begin Text section

We plot a two-dimensional contour map of our thresholded Branin function as a reference, excursion probability map using the model fitted to the initial data alone, and updated excursion probability map after all the active learning steps.

We first define helper functions for computing excursion probabilities and plotting, and then plot the thresholded Branin function as a reference. White area represents the failure region.

[6]:
from trieste.experimental.plotting import plot_bo_points, plot_function_2d
import tensorflow_probability as tfp


def excursion_probability(x, model, threshold=80):
    mean, variance = model.model.predict_f(x)
    normal = tfp.distributions.Normal(tf.cast(0, x.dtype), tf.cast(1, x.dtype))
    threshold = tf.cast(threshold, x.dtype)

    if tf.size(threshold) == 1:
        t = (mean - threshold) / tf.sqrt(variance)
        return normal.cdf(t)
    else:
        t0 = (mean - threshold[0]) / tf.sqrt(variance)
        t1 = (mean - threshold[1]) / tf.sqrt(variance)
        return normal.cdf(t1) - normal.cdf(t0)


def plot_excursion_probability(
    title, model=None, query_points=None, threshold=80.0
):

    if model is None:
        objective_function = thresholded_branin
    else:

        def objective_function(x):
            return excursion_probability(x, model, threshold)

    _, ax = plot_function_2d(
        objective_function,
        search_space.lower - 0.01,
        search_space.upper + 0.01,
        grid_density=300,
        contour=True,
        colorbar=True,
        figsize=(10, 6),
        title=[title],
        xlabel="$X_1$",
        ylabel="$X_2$",
        fill=True,
    )
    if query_points is not None:
        plot_bo_points(query_points, ax[0, 0], num_initial_points)


plot_excursion_probability("Excursion set, Branin function")
../_images/notebooks_feasible_sets_12_0.png

Next we illustrate the excursion probability map using the model fitted to the initial data alone. On the figure below we can see that the failure region boundary has been identified with some accuracy in the upper right corner, but not in the lower left corner. It is also loosely defined, as indicated by a slow decrease and increase away from the 0.5 excursion probability contour.

[7]:
# extracting the data to illustrate the points
dataset = result.try_get_final_dataset()
query_points = dataset.query_points.numpy()
observations = dataset.observations.numpy()

# fitting the model only to the initial data
gpflow_model = build_gpr(initial_data, search_space, likelihood_variance=1e-7)
initial_model = GaussianProcessRegression(gpflow_model)
initial_model.optimize(initial_data)

plot_excursion_probability(
    "Probability of excursion, initial data",
    initial_model,
    query_points[
        :num_initial_points,
    ],
)
../_images/notebooks_feasible_sets_14_0.png

Next we examine an updated excursion probability map after the 10 active learning steps. We can now see that the model is much more accurate and confident, as indicated by a good match with the reference thresholded Branin function and sharp decrease/increase away from the 0.5 excursion probability contour.

[8]:
updated_model = result.try_get_final_model()

plot_excursion_probability(
    "Updated probability of excursion", updated_model, query_points
)

end Text section

* **Goals**:
1. From the excursion probability text above, repeat the passage starting at "query_points = dataset.query_points.numpy()" and ending at "build_gpr(initial_data, search_space, likelihood_variance=1e-7)".
2. Render this sentence from the excursion probability text into Spanish: "Next we examine an updated excursion probability map after the 10 active learning steps."

begin Data provided

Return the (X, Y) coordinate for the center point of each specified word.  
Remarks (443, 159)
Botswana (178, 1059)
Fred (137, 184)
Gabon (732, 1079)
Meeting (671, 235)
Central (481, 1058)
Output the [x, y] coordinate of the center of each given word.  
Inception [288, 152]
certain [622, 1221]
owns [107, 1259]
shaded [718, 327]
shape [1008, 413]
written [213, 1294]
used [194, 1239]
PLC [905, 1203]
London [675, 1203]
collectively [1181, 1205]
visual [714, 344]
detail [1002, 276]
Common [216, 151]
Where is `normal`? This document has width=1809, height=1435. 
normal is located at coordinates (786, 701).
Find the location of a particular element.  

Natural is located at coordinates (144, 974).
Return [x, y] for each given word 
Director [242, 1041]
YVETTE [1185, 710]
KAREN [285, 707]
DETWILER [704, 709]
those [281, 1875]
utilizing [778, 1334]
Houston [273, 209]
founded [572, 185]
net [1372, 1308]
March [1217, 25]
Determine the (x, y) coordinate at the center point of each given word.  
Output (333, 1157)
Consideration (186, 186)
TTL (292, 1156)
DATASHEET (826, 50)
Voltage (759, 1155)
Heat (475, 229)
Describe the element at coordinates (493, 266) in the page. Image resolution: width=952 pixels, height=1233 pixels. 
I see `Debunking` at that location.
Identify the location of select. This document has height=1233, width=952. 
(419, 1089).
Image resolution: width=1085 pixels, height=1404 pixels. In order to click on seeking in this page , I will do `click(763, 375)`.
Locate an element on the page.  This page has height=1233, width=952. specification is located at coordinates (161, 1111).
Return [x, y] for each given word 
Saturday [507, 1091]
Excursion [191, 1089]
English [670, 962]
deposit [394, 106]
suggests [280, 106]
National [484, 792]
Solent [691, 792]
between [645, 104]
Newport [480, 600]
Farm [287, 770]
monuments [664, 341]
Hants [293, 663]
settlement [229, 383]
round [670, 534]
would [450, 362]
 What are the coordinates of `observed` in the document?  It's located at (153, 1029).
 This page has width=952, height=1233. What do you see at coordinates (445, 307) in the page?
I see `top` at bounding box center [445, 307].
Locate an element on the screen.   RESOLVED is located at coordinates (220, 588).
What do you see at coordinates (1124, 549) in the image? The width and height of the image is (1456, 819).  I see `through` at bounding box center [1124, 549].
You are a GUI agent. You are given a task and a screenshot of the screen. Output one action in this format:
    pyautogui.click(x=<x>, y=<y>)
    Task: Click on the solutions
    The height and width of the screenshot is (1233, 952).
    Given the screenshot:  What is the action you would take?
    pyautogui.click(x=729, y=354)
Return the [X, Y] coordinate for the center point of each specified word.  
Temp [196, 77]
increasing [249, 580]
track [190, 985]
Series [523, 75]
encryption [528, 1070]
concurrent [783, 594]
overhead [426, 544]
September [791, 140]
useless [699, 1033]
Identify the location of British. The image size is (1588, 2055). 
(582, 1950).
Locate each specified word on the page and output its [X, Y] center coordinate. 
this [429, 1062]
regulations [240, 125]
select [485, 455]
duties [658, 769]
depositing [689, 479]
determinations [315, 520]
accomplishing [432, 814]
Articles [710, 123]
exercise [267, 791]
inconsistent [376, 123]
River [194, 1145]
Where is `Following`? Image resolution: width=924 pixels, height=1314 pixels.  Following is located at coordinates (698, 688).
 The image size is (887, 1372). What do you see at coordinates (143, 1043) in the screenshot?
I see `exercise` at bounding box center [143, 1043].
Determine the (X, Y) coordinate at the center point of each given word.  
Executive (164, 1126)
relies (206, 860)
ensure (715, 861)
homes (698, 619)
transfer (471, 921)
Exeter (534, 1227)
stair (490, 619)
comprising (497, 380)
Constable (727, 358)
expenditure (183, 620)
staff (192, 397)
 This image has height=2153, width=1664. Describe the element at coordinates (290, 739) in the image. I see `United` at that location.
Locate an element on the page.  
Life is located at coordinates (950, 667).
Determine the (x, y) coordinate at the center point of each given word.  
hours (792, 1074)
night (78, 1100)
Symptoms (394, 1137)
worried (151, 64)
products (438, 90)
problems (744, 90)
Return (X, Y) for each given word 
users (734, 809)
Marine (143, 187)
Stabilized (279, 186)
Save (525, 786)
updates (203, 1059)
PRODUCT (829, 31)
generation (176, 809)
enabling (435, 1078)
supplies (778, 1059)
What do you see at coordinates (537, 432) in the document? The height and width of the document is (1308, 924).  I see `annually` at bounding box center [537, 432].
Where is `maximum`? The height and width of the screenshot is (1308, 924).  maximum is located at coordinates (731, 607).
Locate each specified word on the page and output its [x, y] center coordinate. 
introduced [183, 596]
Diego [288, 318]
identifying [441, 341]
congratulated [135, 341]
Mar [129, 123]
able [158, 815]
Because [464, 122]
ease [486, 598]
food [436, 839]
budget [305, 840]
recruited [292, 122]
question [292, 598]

end Data provided

* **Responses by task**:
1.
query_points = dataset.query_points.numpy()
observations = dataset.observations.numpy()

# fitting the model only to the initial data
gpflow_model = build_gpr(initial_data, search_space, likelihood_variance=1e-7)

2. A continuación examinamos un mapa actualizado de probabilidad de excursión después de los 10 pasos de aprendizaje activo.